Comparing Seamus Heaney’s Digging and Eavan Borland’s In Search of a Nation

726 Words2 Pages

Comparing Seamus Heaney’s Digging and Eavan Borland’s In Search of a Nation

Seamus Heaney’s “Digging” and Eavan Borland’s “In Search of a Nation” focus on issues involving identity. Boland’s essay reveals an individual uncertain in her personality, sexuality, and nationality while Heaney’s poem depicts a man who recognizes his family’s lineage of field laborers yet chooses the pen over the shovel. The benefit of reading the two works vis-a-vis reveals how Ireland has influenced their lives.

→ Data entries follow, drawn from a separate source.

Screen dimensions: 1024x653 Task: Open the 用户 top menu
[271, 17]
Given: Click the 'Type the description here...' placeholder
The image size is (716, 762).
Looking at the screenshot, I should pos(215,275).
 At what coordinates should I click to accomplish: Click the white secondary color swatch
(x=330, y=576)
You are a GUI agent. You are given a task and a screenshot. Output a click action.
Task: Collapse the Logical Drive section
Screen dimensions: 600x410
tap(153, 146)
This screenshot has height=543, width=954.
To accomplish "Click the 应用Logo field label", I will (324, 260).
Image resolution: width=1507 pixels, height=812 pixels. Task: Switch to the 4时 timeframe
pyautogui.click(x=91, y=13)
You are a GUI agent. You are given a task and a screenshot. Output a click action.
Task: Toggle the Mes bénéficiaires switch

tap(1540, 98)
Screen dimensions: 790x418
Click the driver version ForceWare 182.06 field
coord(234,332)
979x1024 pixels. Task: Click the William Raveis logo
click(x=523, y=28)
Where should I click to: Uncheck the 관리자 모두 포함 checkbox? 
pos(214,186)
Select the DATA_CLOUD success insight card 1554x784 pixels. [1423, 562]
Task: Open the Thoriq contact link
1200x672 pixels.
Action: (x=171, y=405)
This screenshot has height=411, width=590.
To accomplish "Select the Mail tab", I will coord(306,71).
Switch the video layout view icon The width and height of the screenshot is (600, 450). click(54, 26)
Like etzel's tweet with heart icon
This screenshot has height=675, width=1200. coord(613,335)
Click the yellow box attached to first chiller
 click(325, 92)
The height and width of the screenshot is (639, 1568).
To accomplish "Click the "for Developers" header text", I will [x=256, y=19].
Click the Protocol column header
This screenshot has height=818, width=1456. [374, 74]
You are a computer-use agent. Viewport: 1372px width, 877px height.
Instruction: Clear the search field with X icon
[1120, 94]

Heaney’s use of “digging” provides different metaphorical images. For example, as Heaney sits at the window he hears:

…a clean rasping sound

When the spade sinks in to gravelly ground:

My father, digging. I look down 5

Till his straining rump among the flowerbeds

Bends low, comes up twenty years away

Stooping in rhythm through potato drills

Where he was digging (3).

Heaney emphasizes the aspect of time claiming that his father has been laboring for twenty years. He implies that during the twenty years a shift took place from the potato drills to flowerbeds. The shift represents the possible retirement of his father from fieldwork to something more recreational, e.g. gardening, and hints at mortality. The image of a flowerbed invokes a flower arrangement for a gravesite. The imagery coupled with the use of past tense indicates that his father has passed away.

In addition to the aspect of time the fact that he is listening to his father dig suggests a sense of oral tradition that has been passed on to him. Heaney describes his father as being “Just like his old man” linking himself to his own grandfather (3). Though he has not actively participated in his father’s laboring Heaney would have been able to hear the stories of working in the potato fields. As a result Heaney has learned the historical 1importance of the previous generation.

Boland relates well with Heaney in terms of a tradition that in her case is more literary than oral. In her teen years after reading the poem “The Fool” by Padraic Pearse she unearths deeply seeded emotions of Irish patriotism:

What I see is the way a poem about nationhood has suddenly included me… The

inclusion is not by address or invocation but by a sweeping and self-proposing act of

language that speaks to all the longings I have for grandiloquence and certainty (53).